→ **Task statement**: Take the material below and output exactly the run of lines from the one containing "Image resolution: width=1551" down to the one containing "Click info icon", with both included.

→ **The data**:
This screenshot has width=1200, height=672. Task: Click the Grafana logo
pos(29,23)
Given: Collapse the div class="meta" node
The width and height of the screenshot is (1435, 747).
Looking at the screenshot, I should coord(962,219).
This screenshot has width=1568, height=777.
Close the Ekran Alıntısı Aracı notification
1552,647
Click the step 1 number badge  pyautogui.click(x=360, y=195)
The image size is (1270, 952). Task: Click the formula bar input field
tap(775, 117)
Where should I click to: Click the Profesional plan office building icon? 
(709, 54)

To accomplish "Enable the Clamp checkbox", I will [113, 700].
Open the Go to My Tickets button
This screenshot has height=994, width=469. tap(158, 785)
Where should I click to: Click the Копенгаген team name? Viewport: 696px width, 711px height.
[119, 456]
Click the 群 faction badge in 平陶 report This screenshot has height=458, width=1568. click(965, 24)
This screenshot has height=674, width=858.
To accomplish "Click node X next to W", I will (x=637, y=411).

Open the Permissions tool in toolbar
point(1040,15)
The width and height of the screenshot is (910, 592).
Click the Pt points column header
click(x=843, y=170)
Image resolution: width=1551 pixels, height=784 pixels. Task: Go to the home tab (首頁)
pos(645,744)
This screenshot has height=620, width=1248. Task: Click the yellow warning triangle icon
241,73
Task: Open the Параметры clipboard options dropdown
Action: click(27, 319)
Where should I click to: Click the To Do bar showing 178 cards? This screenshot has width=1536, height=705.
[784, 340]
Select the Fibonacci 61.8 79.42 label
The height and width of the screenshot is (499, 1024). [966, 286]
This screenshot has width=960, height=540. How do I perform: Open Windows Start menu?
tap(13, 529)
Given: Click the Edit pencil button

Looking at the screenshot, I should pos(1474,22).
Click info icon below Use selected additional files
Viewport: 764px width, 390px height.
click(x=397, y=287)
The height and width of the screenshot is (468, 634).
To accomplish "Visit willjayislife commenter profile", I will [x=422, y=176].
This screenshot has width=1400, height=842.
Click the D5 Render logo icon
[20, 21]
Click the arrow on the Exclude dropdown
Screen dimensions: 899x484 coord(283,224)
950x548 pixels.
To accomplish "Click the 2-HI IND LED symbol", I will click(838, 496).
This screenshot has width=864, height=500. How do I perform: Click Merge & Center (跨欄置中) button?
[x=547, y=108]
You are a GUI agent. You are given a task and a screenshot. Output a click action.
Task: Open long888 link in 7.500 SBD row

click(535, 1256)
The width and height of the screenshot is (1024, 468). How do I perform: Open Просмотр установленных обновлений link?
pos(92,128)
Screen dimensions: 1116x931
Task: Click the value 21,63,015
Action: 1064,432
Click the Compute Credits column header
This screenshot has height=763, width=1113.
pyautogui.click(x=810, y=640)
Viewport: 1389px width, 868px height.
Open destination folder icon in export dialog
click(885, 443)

→ **Solved exercise**:
Image resolution: width=1551 pixels, height=784 pixels. Task: Go to the home tab (首頁)
pos(645,744)
This screenshot has height=620, width=1248. Task: Click the yellow warning triangle icon
241,73
Task: Open the Параметры clipboard options dropdown
Action: click(27, 319)
Where should I click to: Click the To Do bar showing 178 cards? This screenshot has width=1536, height=705.
[784, 340]
Select the Fibonacci 61.8 79.42 label
The height and width of the screenshot is (499, 1024). [966, 286]
This screenshot has width=960, height=540. How do I perform: Open Windows Start menu?
tap(13, 529)
Given: Click the Edit pencil button

Looking at the screenshot, I should pos(1474,22).
Click info icon below Use selected additional files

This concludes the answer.